Saved data entries:
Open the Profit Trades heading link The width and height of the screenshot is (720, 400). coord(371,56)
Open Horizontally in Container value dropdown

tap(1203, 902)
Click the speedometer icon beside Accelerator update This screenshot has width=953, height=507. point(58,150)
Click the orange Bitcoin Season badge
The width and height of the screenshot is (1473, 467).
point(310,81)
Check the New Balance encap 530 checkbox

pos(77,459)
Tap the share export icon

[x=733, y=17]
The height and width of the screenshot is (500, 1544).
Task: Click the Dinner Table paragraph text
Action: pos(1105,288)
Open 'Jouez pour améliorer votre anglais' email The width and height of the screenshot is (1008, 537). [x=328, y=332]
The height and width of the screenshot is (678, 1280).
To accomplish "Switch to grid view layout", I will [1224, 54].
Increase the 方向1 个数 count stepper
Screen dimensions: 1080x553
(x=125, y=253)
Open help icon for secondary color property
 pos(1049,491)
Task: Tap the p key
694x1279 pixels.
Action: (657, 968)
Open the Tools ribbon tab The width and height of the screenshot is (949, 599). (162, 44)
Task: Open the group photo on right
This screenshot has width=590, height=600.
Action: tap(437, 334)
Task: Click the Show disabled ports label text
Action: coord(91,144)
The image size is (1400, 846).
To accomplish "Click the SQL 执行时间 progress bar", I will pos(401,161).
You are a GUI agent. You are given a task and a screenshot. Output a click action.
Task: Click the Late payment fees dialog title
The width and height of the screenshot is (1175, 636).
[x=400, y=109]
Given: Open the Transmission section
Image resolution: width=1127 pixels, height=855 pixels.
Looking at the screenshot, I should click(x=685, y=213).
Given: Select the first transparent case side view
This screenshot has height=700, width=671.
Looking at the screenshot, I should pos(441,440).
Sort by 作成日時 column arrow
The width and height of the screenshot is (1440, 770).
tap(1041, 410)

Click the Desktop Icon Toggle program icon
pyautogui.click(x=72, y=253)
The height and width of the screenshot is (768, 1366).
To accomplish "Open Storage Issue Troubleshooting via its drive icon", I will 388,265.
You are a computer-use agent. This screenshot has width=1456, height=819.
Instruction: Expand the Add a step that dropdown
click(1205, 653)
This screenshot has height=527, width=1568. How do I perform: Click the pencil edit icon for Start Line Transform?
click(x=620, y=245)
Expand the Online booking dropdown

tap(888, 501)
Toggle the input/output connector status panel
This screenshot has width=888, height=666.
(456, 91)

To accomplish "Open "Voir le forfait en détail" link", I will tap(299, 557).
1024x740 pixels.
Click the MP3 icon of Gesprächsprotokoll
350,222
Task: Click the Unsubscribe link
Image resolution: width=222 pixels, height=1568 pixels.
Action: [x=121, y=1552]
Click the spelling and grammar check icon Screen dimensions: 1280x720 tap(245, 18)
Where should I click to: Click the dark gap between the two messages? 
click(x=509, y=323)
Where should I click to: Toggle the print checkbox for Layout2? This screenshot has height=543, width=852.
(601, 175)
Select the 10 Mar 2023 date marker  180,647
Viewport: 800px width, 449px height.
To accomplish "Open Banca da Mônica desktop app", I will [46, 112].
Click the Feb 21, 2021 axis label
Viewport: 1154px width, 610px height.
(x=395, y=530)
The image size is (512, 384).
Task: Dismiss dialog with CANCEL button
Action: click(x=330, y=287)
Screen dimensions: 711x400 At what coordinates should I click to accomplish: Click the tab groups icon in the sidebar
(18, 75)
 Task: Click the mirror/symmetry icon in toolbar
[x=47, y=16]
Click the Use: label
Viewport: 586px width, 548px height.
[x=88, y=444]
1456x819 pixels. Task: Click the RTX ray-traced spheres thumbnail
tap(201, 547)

Set problem
Find each line in the listing above that contains the string "Toggle" and copy those lines. Match capitalization exactly.

Finished task
Click the Desktop Icon Toggle program icon
Toggle the input/output connector status panel
Where should I click to: Toggle the print checkbox for Layout2? This screenshot has height=543, width=852.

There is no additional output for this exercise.